::: Given data

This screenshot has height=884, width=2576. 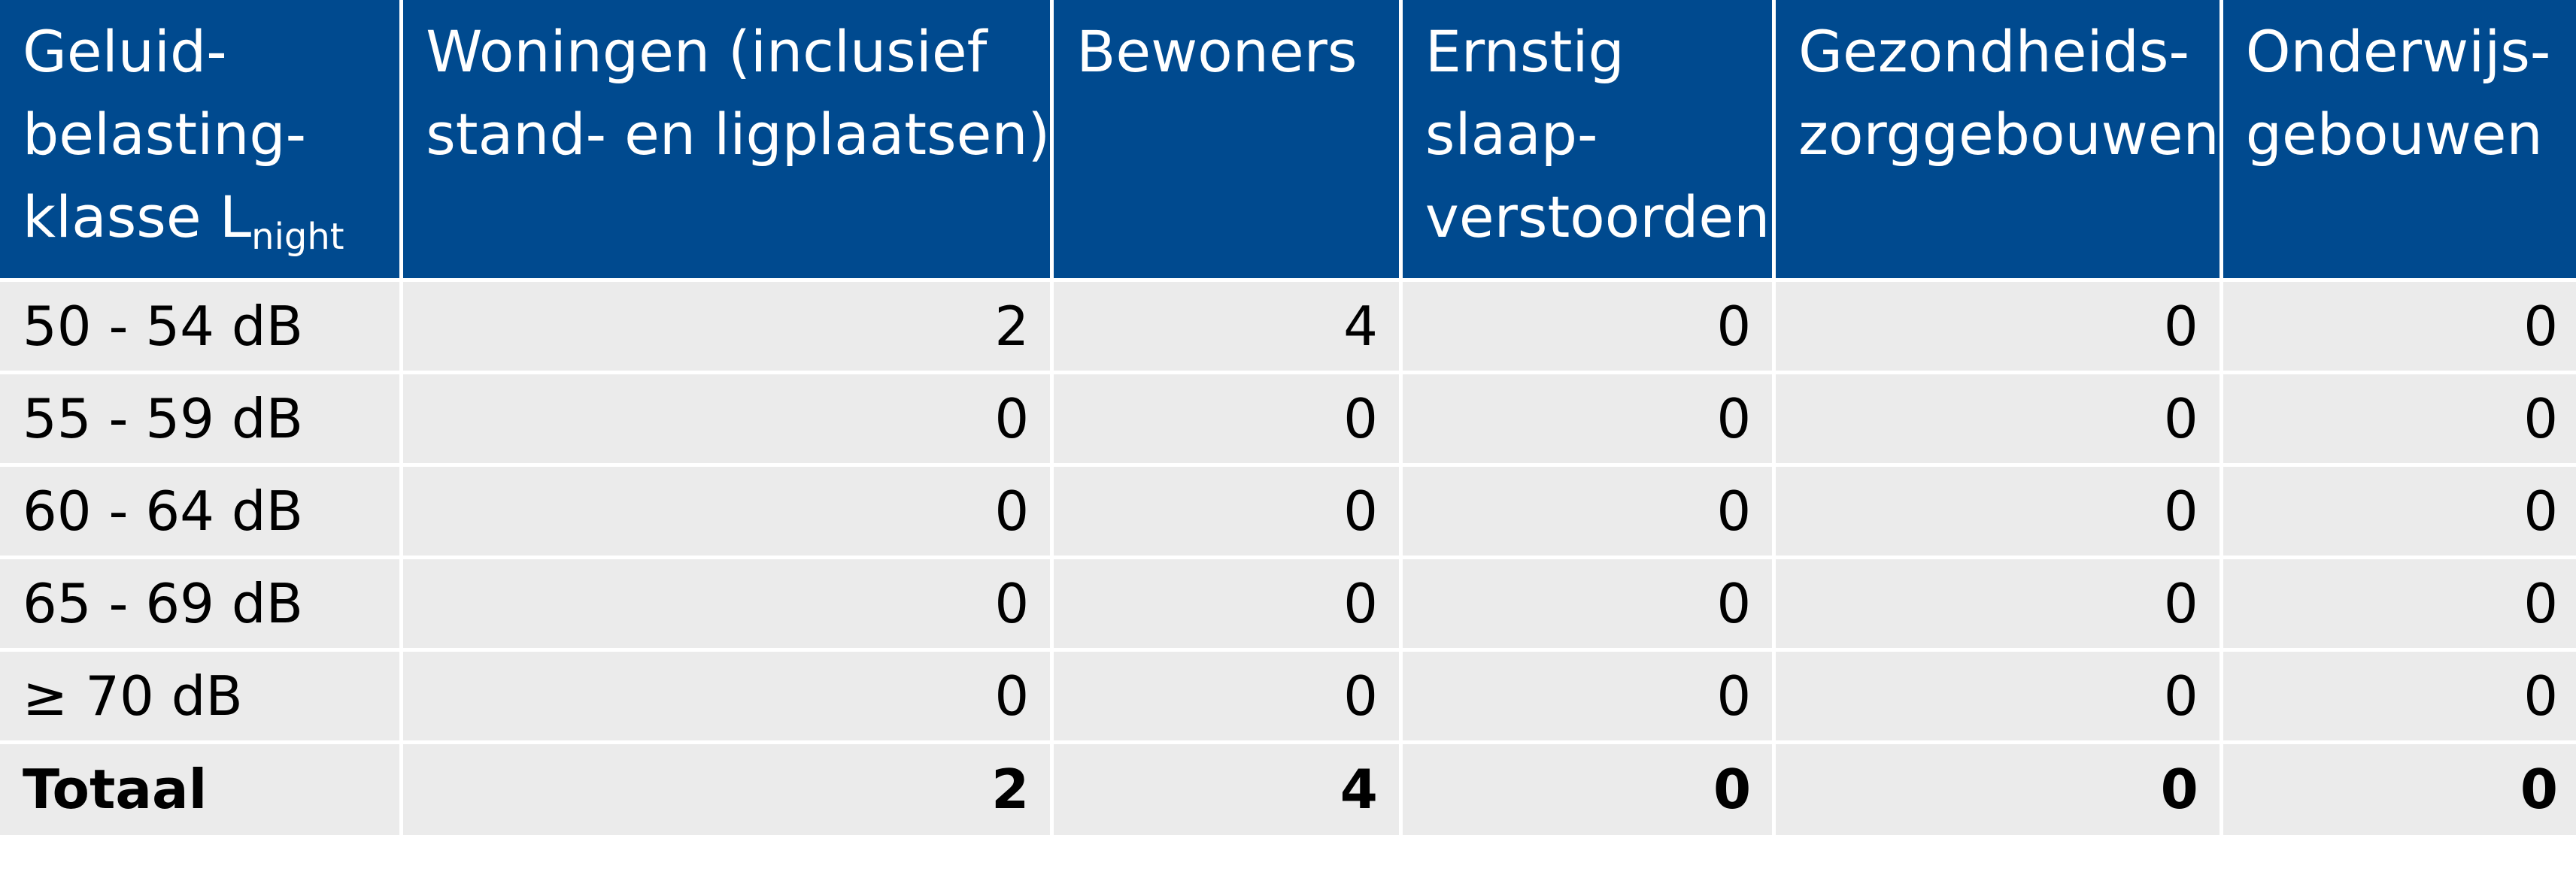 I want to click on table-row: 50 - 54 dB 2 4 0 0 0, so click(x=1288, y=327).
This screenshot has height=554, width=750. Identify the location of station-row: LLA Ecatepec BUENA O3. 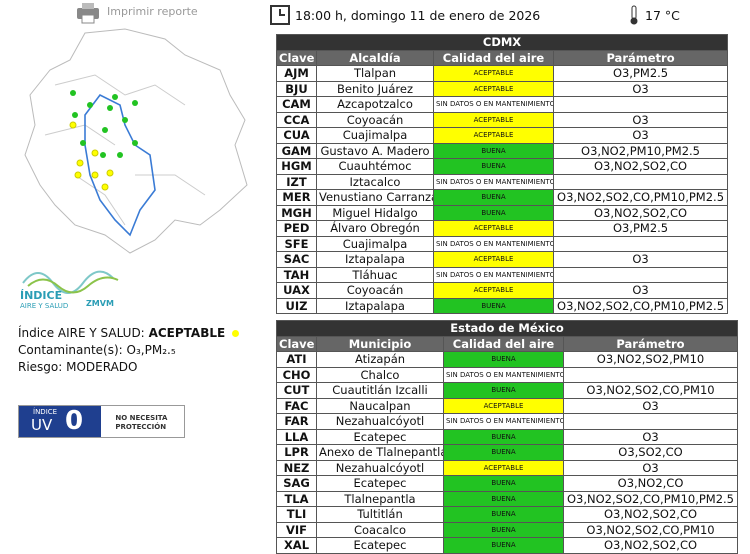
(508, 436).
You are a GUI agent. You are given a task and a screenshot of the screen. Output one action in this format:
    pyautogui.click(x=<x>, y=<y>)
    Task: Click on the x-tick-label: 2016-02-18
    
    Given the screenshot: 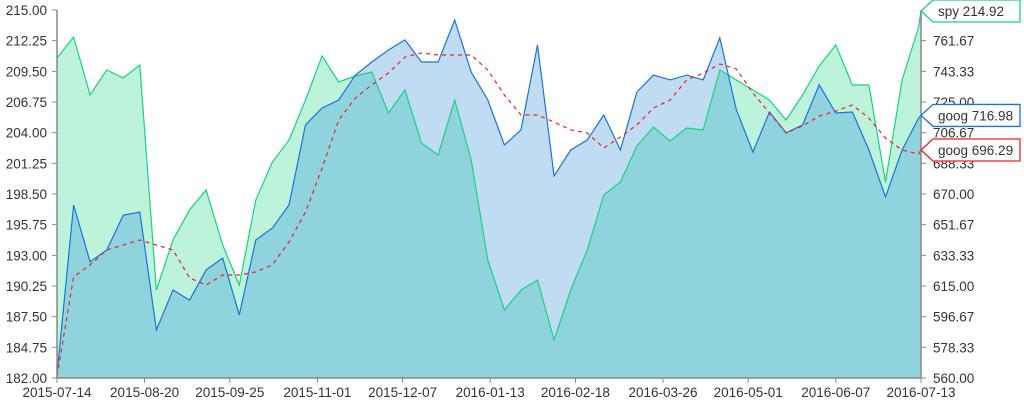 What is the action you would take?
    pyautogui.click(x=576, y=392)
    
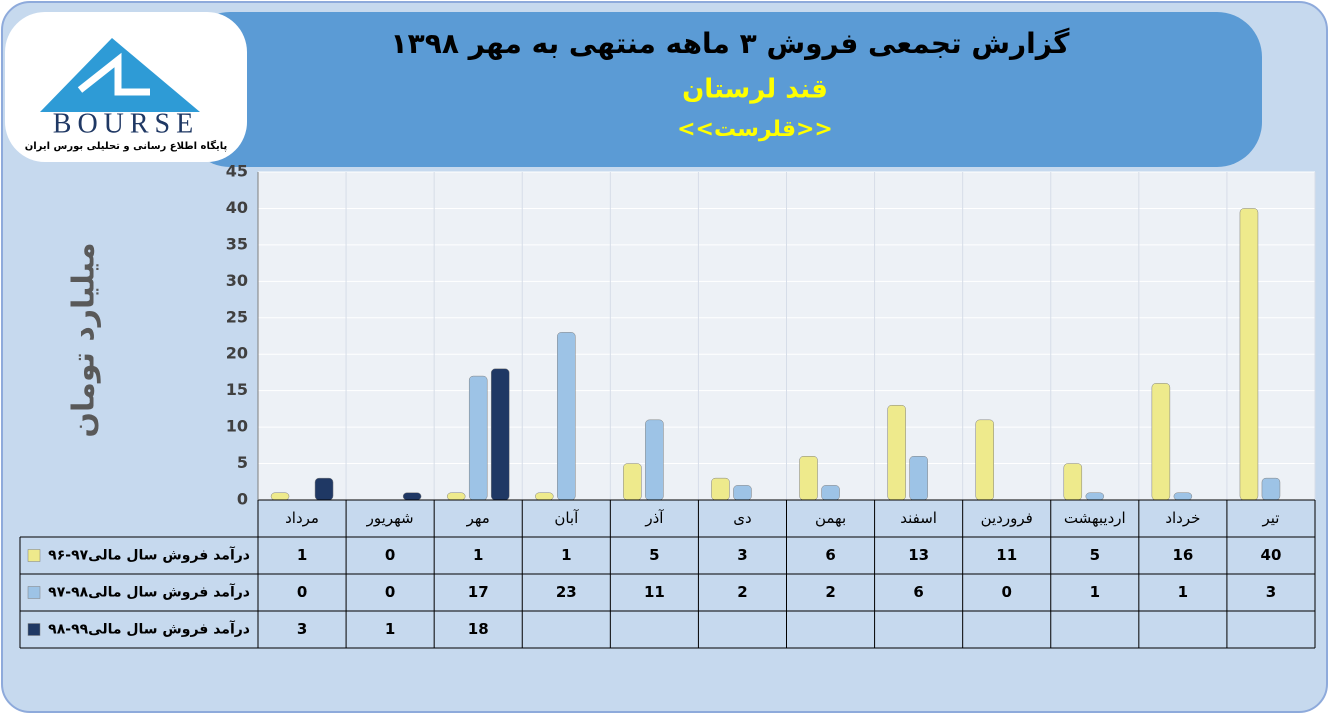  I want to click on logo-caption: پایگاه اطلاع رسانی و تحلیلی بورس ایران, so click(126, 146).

::::::

## Activity:
Substitute "Determine" for "Identify" in the rows from the line containing "This screenshot has height=554, width=750." down to the line containing "(508, 436).", and give back only those lines with everything else unchanged and the pictures left out.

## Output of the task:
This screenshot has height=554, width=750. Determine the location of station-row: LLA Ecatepec BUENA O3. 
(508, 436).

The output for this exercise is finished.